The exercise |
Turn the lines of the material below into a JSON list of strings, with one string per line and no entries for blank lines.

Data provided |
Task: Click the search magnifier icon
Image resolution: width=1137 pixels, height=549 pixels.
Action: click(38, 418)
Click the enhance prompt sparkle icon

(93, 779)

Task answer |
[
  "Task: Click the search magnifier icon",
  "Image resolution: width=1137 pixels, height=549 pixels.",
  "Action: click(38, 418)",
  "Click the enhance prompt sparkle icon",
  "(93, 779)"
]